EASY OCR SYSTEM FOR INDIAN LANGUAGE
What’s in the news?
Taking a cue from European languages, several of which have the same (Roman letter–based) script, a team at IIT Madras has, over the last decade, developed a unified script for nine Indian languages, named the Bharati script.
The team has now gone a step further since developing the script: it has developed a method for reading documents in Bharati script using a multi-lingual optical character recognition (OCR) scheme.
A Look at Specifics:
- The team has also created a finger-spelling method that can be used to generate a sign language for hearing-impaired persons.
- In collaboration with TCS Mumbai, the researchers have found a way for persons with hearing disability to generate signatures using this finger-spelling technique.
- The scripts that have been integrated include Devnagari, Bengali, Gurmukhi, Gujarati, Oriya, Telugu, Kannada, Malayalam and Tamil. English and Urdu have not been integrated so far.
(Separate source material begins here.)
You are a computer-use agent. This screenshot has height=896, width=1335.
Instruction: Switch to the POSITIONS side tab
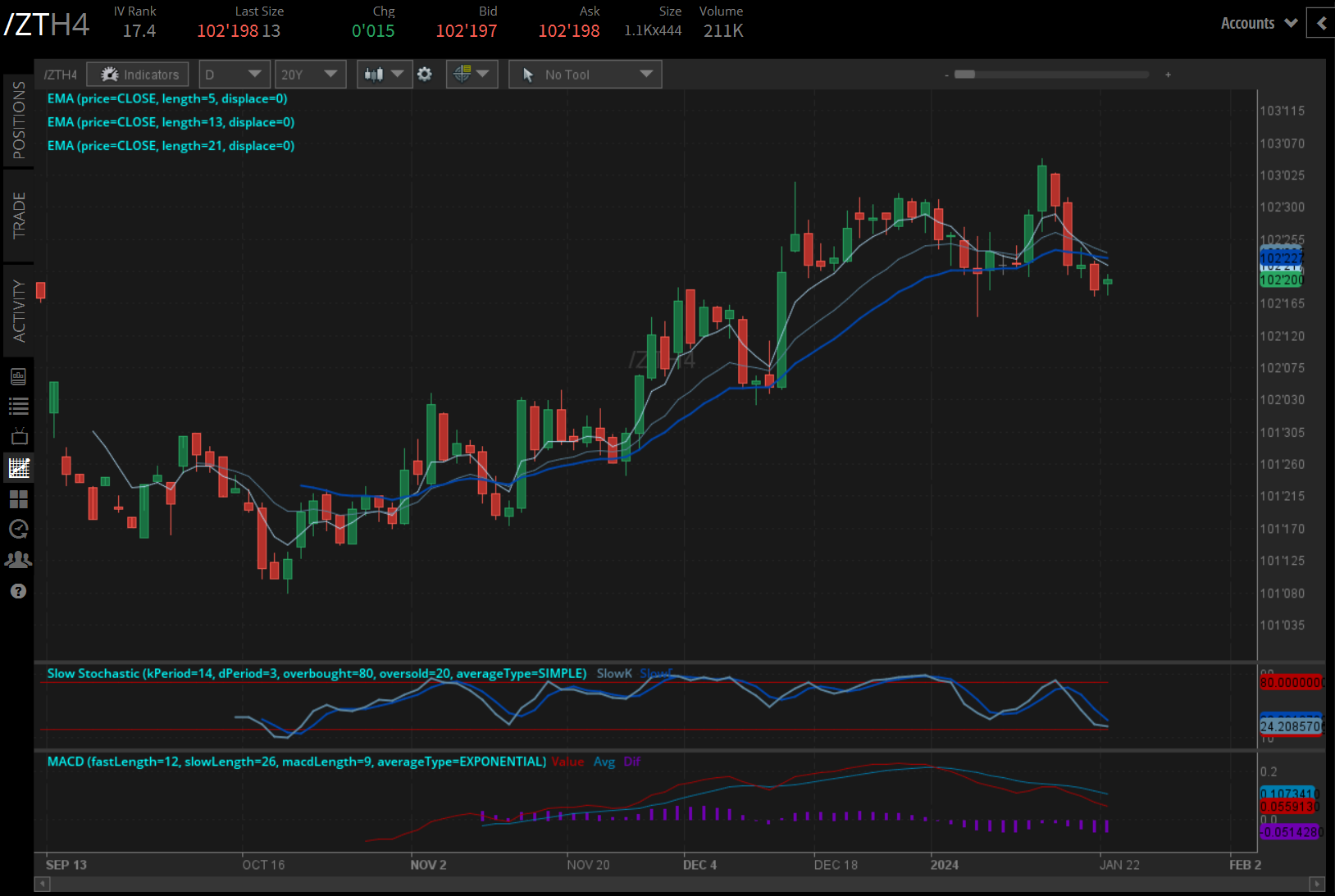tap(18, 121)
- It is important to note that Urdu and English alphabet systems have a very different phonetic organisation. But that does not mean a mapping is not possible. It is quite possible and can be done.
What does OCR Involve?
- In general, optical character recognition schemes involve first separating (or segmenting) the document into text and non-text.
- The text is then segmented into paragraphs, sentences words and letters.
- Each letter has to be recognised as a character in some recognisable format such as ASCII or Unicode.
- The letter has various components such as the basic consonant, consonant modifiers, vowels etc.
Easy to read:
- The scripts of Indian languages pose a problem for such a character recognition because the vowel and consonant-modifier components are attached to the main consonant part.
- This difficulty is removed in the Bharati script which can be easily read.
- In Bharati characters, these different components are segmentable by design. So OCR works quite accurately.
- Three-tiered structure:
- The ease in design comes about because the Bharati characters are made up of three tiers stacked vertically.
- The consonant at the root of the letter is placed in the centre and the modifiers are in the top and bottom tiers.
- Currently, the team has developed a universal finger-spelling language for the nine Indian languages.
- As of now, they are working on a system that can help people sign documents using a finger-spelling method, and future plans include developing a new Braille system with the Bharati script.